Why: close the Genesis loop (spec to code in one tool), zero-setup distribution (no Python/AWS/Streamlit), reduce maintenance surface (markdown agents replace Strands SDK + Burr + OTEL + agent factory).

The biggest trade-off: deterministic workflow enforcement (Burr state machine) is replaced by instruction-following (Claude reading skill markdown). This is probabilistic, not guaranteed. Mitigations: file-based checkpoints (each phase writes a completion marker), hook scripts (validate schemas post-output), phase prerequisite checks. These reduce risk but don't eliminate it.

The second trade-off: structured output validation. Strands enforced Pydantic schemas at generation time. In the plugin, agents return text and hook scripts validate after the fact. Errors propagate further before they're caught.

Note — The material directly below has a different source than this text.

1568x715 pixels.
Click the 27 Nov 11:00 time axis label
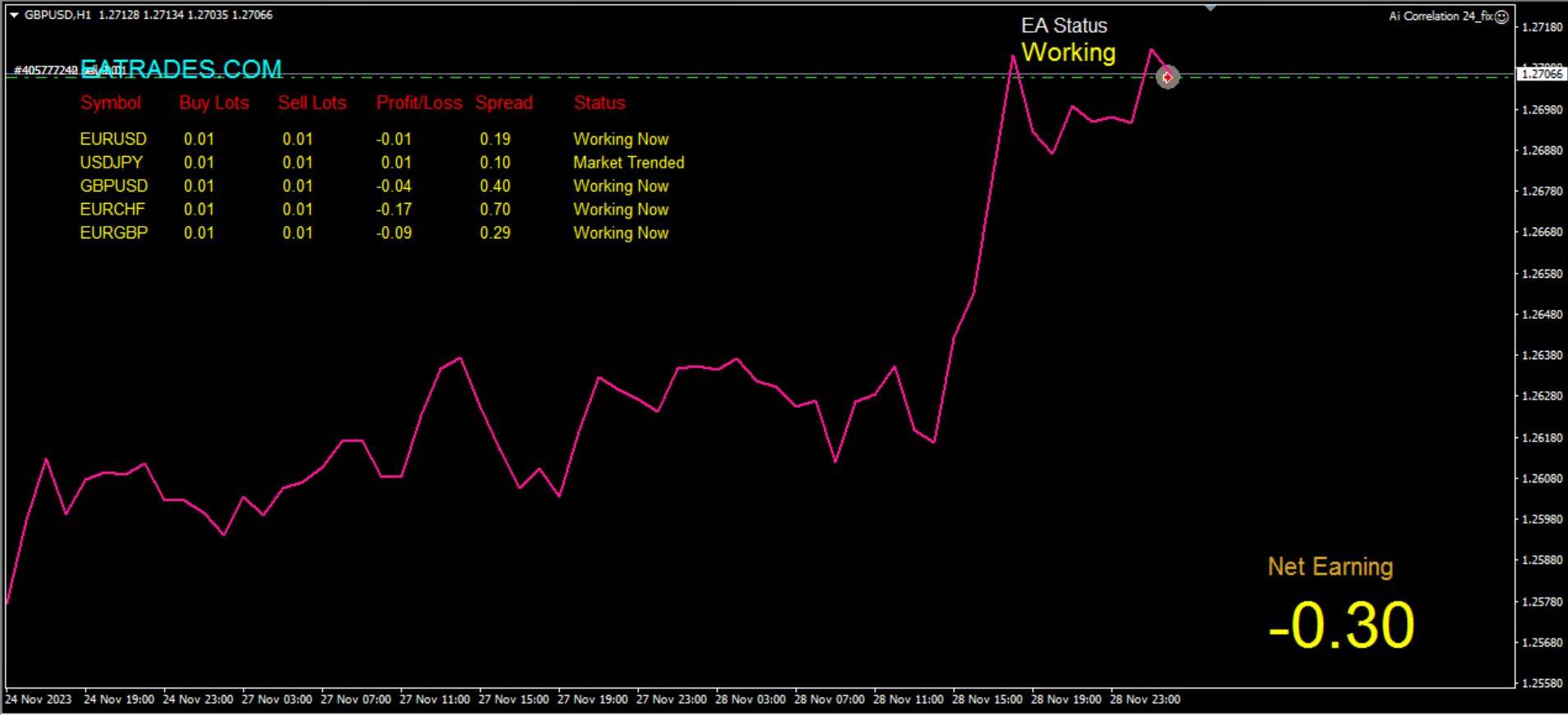point(434,699)
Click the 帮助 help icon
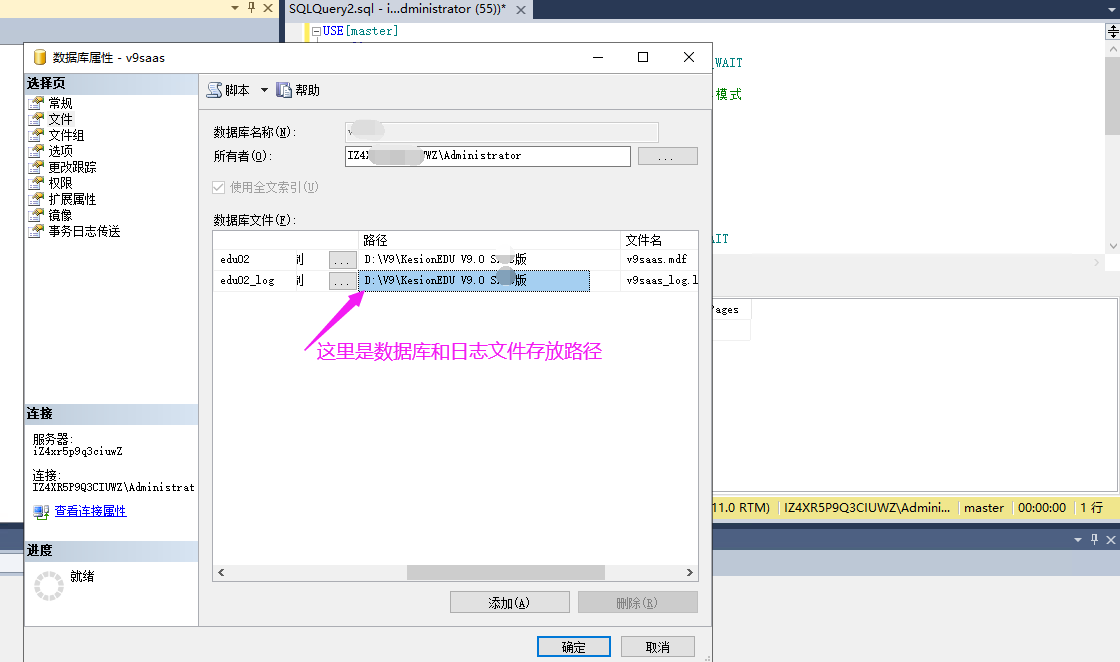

Fallback if the trade-offs prove too costly: run the workflow engine as an MCP server that Claude Code calls, preserving deterministic enforcement while keeping the plugin UX.

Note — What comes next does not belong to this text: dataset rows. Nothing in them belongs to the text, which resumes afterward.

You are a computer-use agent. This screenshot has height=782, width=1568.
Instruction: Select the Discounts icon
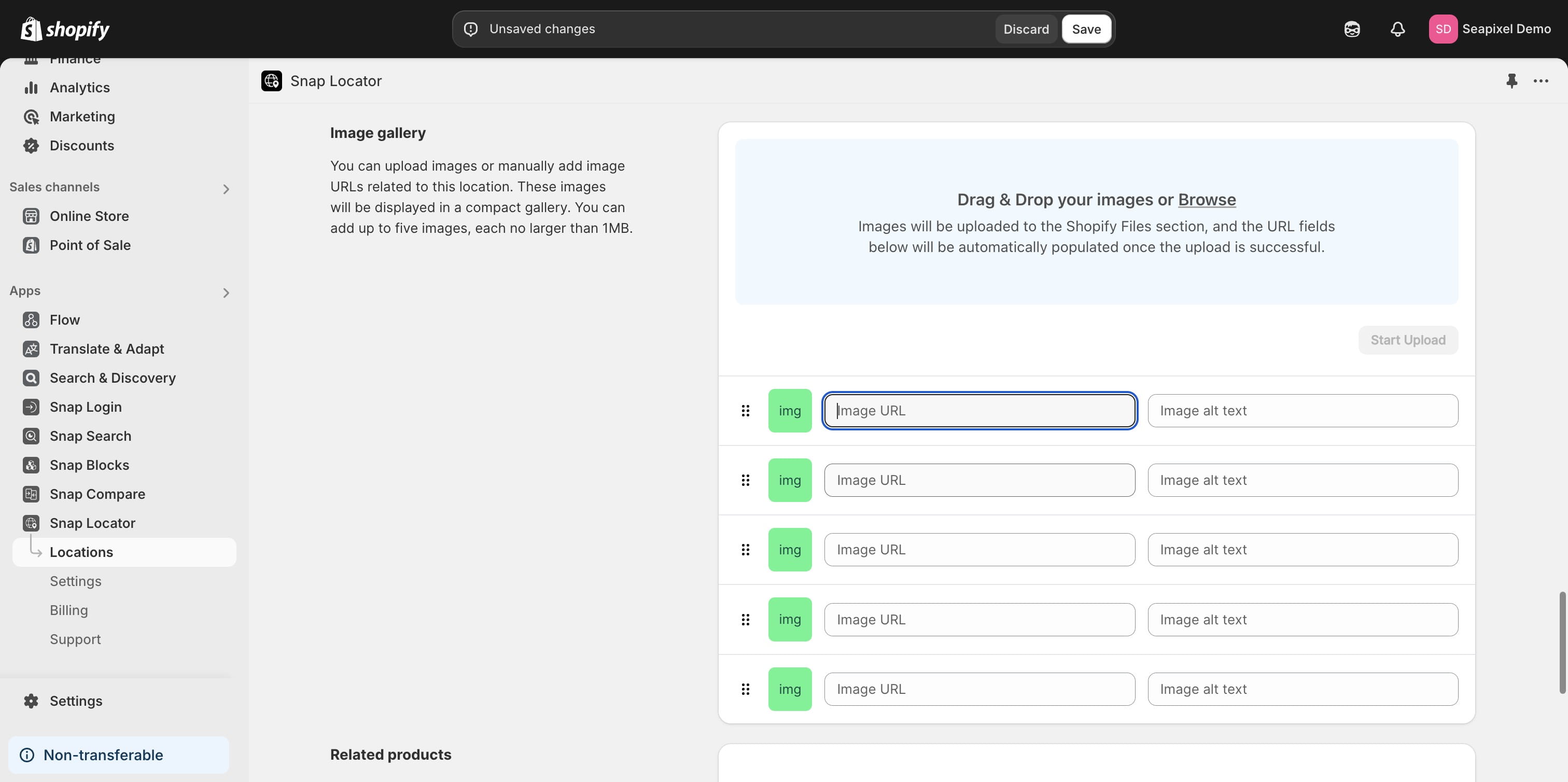(x=31, y=145)
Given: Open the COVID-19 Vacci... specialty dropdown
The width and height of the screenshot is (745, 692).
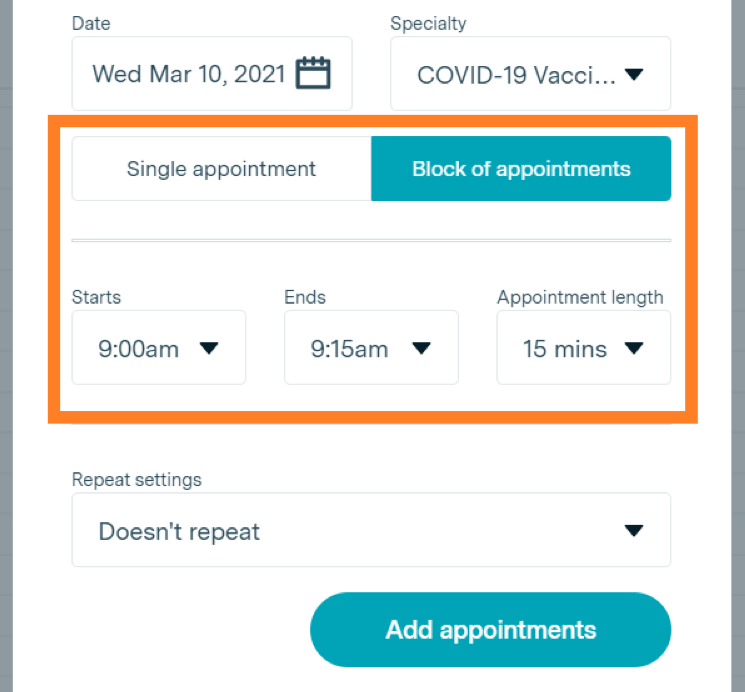Looking at the screenshot, I should click(x=530, y=74).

10. Export Format: OpenSpec (ADR-029 addendum)¶

OpenSpec over SpecKit. 1:1 mapping between capabilities and output artifacts. No workflow metadata redundancy. Native change management for the Evolution milestone (diff a capability, generate targeted specs, implement, validate).

What Was Tried and Abandoned¶

VectorDB for session state (ADR-003, abandoned ADR-027): Built semantic search over session artifacts. Nobody queried it. File-based session state (read the markdown, grep for what you need) was simpler and sufficient.
Multi-agent validation pipeline (ADR-026): 4 specialist agents (scorer, narrator, merger, summarizer) connected by 6 deterministic validators. Produced worse output than a single agent with the same context. The validators existed to patch inconsistencies that the architecture created.
8 scoring dimensions for market validation (ADR-023): Only 5 evidence clusters from web research. Three dimensions were hallucinated. Reduced to 6 with explicit evidence-source mapping.
Streamlit UI (ADR-008, iterated ADR-017): Built a full workflow UI with progress bars, decision gates, and results panels. Blocked adoption because it required Python + Streamlit + browser. The planning intelligence was sound; the delivery mechanism was wrong.

References¶

Original ADRs preserved in archive/standalone branch.